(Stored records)
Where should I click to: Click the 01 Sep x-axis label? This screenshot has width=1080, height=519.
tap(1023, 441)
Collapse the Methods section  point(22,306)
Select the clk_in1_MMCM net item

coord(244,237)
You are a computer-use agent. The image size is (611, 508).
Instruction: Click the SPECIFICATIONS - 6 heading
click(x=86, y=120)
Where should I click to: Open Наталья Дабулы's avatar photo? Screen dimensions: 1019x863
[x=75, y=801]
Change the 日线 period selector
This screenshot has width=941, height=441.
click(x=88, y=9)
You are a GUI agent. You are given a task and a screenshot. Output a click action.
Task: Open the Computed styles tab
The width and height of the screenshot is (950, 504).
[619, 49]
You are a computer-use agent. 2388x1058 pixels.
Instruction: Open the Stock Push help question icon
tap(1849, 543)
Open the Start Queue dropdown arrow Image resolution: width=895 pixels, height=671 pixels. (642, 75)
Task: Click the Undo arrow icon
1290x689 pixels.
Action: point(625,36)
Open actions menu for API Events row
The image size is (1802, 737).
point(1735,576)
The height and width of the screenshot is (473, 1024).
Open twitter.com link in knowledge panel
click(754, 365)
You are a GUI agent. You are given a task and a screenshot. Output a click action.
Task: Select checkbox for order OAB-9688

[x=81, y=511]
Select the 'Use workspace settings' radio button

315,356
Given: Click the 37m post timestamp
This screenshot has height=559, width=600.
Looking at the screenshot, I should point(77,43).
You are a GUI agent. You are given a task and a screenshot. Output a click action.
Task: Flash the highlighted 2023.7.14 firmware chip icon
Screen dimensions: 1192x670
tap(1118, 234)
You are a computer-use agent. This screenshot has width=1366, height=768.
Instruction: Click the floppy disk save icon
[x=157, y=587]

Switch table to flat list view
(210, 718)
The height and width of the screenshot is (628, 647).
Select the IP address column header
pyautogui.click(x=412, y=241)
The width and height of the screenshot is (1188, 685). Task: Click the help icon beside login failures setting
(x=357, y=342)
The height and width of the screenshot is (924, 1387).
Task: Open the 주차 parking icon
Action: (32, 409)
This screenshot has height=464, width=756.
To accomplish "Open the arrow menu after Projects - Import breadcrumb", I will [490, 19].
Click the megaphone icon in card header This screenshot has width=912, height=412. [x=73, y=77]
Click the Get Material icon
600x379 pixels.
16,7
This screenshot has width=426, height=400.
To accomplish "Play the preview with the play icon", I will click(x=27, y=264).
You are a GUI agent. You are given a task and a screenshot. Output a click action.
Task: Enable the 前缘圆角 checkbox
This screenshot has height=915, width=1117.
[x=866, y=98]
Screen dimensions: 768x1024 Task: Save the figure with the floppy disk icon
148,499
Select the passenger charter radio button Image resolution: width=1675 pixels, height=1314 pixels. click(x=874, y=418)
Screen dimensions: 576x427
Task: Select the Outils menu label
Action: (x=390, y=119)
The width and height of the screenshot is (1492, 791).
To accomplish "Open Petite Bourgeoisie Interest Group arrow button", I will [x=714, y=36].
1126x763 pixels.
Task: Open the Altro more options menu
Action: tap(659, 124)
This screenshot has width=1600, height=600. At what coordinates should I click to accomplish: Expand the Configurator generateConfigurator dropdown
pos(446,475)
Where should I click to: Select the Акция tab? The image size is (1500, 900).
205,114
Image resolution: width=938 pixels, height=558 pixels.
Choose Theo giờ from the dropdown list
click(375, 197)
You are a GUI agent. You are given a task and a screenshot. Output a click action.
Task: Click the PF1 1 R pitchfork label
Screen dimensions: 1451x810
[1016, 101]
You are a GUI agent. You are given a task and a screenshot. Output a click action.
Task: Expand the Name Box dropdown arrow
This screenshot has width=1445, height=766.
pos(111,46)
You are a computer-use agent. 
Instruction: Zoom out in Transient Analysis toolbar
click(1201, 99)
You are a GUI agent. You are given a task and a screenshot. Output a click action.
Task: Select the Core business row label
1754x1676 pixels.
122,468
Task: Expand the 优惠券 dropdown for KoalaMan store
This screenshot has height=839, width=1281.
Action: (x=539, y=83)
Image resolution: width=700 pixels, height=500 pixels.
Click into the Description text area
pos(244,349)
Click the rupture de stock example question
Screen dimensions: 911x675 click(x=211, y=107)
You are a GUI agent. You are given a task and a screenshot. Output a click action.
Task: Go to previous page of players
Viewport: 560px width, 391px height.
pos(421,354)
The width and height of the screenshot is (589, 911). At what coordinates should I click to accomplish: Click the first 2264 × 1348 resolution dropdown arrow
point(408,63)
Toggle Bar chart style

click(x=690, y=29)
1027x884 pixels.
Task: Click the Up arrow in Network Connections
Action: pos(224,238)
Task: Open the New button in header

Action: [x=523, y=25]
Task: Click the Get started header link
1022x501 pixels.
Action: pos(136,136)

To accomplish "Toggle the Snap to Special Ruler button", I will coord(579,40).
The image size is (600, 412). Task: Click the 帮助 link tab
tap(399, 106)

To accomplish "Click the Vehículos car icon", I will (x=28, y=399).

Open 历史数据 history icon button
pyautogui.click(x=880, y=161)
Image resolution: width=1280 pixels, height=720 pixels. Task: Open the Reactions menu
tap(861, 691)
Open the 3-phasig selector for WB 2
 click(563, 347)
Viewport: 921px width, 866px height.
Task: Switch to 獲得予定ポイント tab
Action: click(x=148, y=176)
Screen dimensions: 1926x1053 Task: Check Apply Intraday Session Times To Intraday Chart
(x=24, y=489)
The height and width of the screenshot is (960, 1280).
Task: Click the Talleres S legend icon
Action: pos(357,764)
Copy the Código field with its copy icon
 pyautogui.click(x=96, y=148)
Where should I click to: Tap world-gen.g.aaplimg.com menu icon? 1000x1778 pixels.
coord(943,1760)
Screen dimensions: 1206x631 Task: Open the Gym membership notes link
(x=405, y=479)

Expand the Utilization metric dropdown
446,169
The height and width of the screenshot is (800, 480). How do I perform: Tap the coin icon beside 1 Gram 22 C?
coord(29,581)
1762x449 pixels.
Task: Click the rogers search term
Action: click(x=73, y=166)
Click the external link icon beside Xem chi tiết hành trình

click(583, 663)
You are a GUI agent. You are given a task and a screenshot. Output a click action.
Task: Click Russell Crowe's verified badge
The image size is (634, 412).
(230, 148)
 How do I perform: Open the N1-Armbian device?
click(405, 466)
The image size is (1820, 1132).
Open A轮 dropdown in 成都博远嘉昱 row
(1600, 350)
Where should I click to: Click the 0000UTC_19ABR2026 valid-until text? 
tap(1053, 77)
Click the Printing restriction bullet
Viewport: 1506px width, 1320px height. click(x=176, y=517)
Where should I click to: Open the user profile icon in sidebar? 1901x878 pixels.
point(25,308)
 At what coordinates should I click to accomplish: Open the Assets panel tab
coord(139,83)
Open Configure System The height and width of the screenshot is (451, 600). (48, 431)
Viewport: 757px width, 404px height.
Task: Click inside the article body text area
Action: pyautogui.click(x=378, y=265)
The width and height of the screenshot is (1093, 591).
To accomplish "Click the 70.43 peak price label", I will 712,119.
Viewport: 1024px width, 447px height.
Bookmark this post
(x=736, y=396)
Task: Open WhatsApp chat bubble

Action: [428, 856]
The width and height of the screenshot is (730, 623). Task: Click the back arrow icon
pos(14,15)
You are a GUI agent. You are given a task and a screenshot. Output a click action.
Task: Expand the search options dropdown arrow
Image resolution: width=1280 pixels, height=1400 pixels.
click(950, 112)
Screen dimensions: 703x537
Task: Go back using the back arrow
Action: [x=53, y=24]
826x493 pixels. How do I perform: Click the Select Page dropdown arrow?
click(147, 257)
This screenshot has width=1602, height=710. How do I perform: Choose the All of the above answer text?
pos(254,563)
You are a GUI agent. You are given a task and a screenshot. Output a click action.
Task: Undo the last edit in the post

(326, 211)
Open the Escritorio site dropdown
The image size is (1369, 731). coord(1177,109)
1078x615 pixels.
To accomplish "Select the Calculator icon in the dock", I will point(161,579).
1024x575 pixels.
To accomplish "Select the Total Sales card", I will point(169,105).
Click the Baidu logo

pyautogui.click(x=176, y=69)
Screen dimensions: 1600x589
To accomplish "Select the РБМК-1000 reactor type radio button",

TASK STATEMENT -
What you give back should be the lines from the one with "Click the Baidu logo" to the end of the data, copied exactly, both ends included.

SOLUTION -
Click the Baidu logo

pyautogui.click(x=176, y=69)
Screen dimensions: 1600x589
To accomplish "Select the РБМК-1000 reactor type radio button",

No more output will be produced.